Location and name
Caer Ebrauc was an early British kingdom based on the city of York or in the Latin Ebracorum, that existed in the late fifth and sixth centuries AD.
The kingdom is known as Caer Ebrauc for no other reason that this is the name recorded by Nennius as one of the cities of Britain; its Brythonic inhabitants however probably referred to the kingdom by something akin to the modern Welsh name of Efrog.
The kings of Caer Ebrauc
Most of this comes from the Welsh Genealogies where the Harleian version 1 which has;
Gurci ha Peretur mepion eleuther cascord maur map letlum map Ceneu map Coylhen.
or, Gwrgi and Peredur sons of Eiffer Gosgorddfawr son of Gurgust Letlum son of Mor son of Cenau son of Coel Hen
where Gurgust Letlum
is presumably a Latinisation of Einion ap Mor
Gwrgi ap Eliffer and Perdeur are sometimes listed as joint rulers for no other reason than the two are always named together; however this probably indicates nothing more than a degree of fraternal co-operation.
The information recorded in the Welsh Genealogies suggests a picture where one Coel Hen became 'King of the North' during the early fifth century whose descendants came to inherit a patchwork of minor kingdoms (of which Caer Ebrauc was one) scattered across what is now northern England by the end of the century. How much historical truth there is in this picture is almost impossible to say.
The few fragments of historical information that we have the kingdom have come from the Annales Cambriae 2 ;
- for the year 573 it refers to The battle of Arfderydd to which entry a later scribe appended the note between the sons of Eliffer and Gwenddolau son of Ceidio; in which battle Gwenddolau fell; Merlin went mad.
- for the year 580 that Gwrgi and Peredur died with a similar later addition that they were the sons of Elifert
Now Gwenddolau ap Ceido was anothe grandson of Einion ap Mor and the probable ruler of the kingdom of Caer Guendoleu which was originally the northern half of the territory of Caer Ebrauc.

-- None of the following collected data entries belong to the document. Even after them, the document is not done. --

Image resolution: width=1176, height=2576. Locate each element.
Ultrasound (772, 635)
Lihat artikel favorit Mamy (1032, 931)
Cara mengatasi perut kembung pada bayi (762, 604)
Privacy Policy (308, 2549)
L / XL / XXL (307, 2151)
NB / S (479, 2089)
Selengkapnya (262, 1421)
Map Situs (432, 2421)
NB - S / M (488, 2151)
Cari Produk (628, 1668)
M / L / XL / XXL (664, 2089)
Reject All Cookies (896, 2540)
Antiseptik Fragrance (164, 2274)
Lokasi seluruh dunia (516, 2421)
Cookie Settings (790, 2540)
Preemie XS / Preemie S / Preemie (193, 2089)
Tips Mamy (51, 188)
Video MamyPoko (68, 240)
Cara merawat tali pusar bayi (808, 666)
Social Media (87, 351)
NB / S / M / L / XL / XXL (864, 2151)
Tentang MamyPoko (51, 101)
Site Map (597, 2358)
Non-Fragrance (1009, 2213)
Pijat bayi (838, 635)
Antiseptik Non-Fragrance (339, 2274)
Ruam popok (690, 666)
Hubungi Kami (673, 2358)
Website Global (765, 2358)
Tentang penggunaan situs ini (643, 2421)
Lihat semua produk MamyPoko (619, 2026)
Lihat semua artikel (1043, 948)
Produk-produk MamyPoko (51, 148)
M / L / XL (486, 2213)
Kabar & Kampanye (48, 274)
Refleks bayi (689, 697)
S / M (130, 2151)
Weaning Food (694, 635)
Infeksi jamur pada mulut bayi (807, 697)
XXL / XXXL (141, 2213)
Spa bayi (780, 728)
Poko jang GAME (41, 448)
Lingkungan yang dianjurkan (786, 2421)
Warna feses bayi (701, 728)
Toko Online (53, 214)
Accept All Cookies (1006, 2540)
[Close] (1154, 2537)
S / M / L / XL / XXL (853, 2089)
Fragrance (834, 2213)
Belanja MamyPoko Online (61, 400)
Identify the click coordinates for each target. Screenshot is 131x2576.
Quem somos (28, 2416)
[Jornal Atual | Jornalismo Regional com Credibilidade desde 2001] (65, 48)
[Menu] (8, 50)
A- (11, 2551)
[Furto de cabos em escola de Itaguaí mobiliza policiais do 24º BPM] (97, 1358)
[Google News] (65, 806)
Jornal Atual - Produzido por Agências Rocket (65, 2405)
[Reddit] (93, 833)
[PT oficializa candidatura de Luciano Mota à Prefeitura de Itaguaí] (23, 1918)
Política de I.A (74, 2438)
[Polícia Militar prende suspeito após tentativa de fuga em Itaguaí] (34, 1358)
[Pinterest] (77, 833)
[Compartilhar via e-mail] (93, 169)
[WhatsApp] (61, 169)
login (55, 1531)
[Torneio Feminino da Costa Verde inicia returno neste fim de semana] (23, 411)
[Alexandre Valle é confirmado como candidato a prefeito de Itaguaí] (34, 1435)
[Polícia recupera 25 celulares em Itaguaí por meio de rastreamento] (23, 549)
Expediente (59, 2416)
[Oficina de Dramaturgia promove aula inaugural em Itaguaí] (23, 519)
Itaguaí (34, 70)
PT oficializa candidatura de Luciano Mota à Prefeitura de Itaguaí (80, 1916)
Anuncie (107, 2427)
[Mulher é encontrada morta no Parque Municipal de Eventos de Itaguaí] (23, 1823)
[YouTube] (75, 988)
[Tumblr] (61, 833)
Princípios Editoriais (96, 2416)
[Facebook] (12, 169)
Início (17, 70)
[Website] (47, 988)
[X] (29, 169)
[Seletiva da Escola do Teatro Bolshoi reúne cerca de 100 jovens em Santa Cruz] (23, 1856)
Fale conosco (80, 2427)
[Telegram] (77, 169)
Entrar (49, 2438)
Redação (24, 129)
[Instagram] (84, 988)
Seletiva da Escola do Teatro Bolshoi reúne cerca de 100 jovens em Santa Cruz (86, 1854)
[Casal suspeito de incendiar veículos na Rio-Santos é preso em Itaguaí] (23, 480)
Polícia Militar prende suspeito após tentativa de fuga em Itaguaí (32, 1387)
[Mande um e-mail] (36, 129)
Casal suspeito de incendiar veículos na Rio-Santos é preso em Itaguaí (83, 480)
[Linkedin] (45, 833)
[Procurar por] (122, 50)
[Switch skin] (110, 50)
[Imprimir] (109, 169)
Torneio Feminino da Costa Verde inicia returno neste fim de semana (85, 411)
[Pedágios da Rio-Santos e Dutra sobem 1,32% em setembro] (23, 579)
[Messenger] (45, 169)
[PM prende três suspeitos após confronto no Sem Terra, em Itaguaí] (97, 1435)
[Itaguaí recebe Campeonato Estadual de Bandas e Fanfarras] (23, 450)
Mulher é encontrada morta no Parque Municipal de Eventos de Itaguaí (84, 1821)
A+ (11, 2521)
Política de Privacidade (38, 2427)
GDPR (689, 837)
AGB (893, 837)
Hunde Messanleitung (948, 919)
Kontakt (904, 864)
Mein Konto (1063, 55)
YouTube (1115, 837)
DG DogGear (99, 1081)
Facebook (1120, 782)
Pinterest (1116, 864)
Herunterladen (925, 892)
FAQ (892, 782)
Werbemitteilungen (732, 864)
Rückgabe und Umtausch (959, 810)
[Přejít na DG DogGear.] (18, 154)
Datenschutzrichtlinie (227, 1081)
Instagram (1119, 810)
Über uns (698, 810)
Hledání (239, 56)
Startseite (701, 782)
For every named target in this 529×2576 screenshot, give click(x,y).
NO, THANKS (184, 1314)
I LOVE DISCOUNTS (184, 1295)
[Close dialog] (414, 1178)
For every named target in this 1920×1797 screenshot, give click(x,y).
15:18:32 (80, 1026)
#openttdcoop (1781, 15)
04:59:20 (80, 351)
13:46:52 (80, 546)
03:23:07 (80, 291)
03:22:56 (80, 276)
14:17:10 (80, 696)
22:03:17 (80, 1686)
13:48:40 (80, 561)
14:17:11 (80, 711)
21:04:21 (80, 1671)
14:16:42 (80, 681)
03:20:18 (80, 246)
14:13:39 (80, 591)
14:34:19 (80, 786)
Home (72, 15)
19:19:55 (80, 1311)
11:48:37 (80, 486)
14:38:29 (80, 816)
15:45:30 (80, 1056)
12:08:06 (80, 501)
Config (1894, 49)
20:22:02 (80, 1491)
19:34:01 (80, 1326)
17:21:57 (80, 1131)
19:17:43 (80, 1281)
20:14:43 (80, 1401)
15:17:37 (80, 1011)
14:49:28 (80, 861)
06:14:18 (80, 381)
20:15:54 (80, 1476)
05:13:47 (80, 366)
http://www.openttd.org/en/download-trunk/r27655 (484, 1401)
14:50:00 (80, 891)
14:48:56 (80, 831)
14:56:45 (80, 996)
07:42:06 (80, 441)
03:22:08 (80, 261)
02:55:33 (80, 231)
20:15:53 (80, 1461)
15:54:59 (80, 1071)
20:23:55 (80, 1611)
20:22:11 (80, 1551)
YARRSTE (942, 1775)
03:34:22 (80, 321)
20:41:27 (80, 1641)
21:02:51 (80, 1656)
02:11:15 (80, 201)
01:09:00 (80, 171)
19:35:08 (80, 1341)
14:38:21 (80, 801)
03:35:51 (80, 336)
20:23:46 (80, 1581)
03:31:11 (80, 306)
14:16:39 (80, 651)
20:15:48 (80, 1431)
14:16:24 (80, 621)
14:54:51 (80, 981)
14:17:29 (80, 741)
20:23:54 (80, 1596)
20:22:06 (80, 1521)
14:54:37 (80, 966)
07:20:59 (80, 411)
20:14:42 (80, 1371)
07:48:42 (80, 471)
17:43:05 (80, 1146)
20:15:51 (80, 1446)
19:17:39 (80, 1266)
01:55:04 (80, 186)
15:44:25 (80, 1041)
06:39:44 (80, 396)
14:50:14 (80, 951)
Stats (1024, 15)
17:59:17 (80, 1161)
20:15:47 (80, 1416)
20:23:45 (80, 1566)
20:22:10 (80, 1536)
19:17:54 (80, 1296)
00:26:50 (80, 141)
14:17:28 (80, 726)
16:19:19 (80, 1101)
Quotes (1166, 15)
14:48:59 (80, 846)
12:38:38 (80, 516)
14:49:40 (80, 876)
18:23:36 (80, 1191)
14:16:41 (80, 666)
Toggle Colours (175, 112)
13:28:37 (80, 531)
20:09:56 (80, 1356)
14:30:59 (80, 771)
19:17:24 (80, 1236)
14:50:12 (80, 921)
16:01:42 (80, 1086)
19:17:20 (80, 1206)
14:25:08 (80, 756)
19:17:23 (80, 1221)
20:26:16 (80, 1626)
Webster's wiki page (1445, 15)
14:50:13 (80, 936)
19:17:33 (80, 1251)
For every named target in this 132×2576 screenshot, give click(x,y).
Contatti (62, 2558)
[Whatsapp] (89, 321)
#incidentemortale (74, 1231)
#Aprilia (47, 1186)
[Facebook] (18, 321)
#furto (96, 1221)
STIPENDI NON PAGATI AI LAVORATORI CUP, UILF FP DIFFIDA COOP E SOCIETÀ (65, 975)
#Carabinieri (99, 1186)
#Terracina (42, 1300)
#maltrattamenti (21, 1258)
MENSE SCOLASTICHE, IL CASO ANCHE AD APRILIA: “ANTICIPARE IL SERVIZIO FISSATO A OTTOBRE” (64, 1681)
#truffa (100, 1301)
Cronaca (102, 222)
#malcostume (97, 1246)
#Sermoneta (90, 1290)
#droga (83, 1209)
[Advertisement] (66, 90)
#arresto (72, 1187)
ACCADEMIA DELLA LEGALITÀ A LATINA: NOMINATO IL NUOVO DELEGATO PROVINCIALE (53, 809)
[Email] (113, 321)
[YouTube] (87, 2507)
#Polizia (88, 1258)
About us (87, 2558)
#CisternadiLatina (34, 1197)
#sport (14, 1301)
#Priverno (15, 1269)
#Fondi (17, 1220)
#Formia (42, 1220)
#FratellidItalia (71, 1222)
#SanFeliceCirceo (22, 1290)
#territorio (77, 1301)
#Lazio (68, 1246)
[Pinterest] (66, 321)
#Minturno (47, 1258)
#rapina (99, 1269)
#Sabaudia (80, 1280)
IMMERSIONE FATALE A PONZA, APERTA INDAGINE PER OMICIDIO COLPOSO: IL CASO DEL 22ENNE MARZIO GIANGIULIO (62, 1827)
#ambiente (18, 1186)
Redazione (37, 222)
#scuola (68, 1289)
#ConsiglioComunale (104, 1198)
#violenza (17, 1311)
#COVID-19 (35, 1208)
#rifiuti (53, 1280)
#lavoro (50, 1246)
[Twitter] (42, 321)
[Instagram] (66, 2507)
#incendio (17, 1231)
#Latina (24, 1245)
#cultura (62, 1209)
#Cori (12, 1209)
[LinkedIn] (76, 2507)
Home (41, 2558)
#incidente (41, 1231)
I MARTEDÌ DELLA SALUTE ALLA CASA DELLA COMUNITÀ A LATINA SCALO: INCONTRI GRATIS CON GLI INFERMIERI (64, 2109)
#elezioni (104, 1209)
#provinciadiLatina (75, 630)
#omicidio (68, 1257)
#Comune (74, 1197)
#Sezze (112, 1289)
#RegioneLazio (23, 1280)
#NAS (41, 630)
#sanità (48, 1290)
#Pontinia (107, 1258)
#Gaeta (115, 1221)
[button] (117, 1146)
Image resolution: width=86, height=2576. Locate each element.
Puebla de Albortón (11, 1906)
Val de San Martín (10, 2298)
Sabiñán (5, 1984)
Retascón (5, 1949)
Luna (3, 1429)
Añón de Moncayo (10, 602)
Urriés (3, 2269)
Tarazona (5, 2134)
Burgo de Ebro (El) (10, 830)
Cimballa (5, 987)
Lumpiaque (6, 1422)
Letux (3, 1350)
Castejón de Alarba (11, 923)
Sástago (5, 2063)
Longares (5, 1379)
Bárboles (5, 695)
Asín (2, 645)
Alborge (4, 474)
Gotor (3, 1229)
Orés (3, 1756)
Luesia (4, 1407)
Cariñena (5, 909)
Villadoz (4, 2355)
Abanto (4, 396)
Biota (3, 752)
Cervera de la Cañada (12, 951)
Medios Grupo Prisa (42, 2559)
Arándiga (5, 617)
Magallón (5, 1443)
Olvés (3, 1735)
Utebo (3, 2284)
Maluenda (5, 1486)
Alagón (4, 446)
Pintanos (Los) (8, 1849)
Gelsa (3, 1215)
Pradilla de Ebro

The battle of Arfderydd therefore seems to have been an attempt by Ebrauc to recover the "lost" northern portion of the kingdom and presumably a succesfull since "Gwenddolau fell".
There is however no mention of any struggles against the emergent Germanic kingdoms of Bernicia to the north, and Deira to the south, or indeed any explanation of why and how Gwrgi and Perdeur died. But some conflict must have occured and given that Annales Cambriae records that Gwrgi and Perdeur died in the same year, it is most likely that they met their deaths fighting and presumably losing, against Aelle the reputed founder of Deira.
Quite what territory Peredur's son Gwrgant Gwron ruled is uncertain as presumably York itself was now in Deiran hands. What is fairly certain is that he was the last Brythonic ruler who laid any claim to Caer Ebrauc and that by the end of the sixth century it was firmly in the grasp of the Anglo-Saxons.
1There is a similar genealogy recorded in Bonedd Gwyr y Gogledd except that the name of Arthwys appears instead of Gurgust Letlum. Quite why this is no one knows, scribal error possibly as Arthwys is another son of Einion ap Mor that appears in a different genealogy.
2 Which is probably about right, as dating of other more well known events in the late sixth century by the Annales Cambriae seem accurate enough.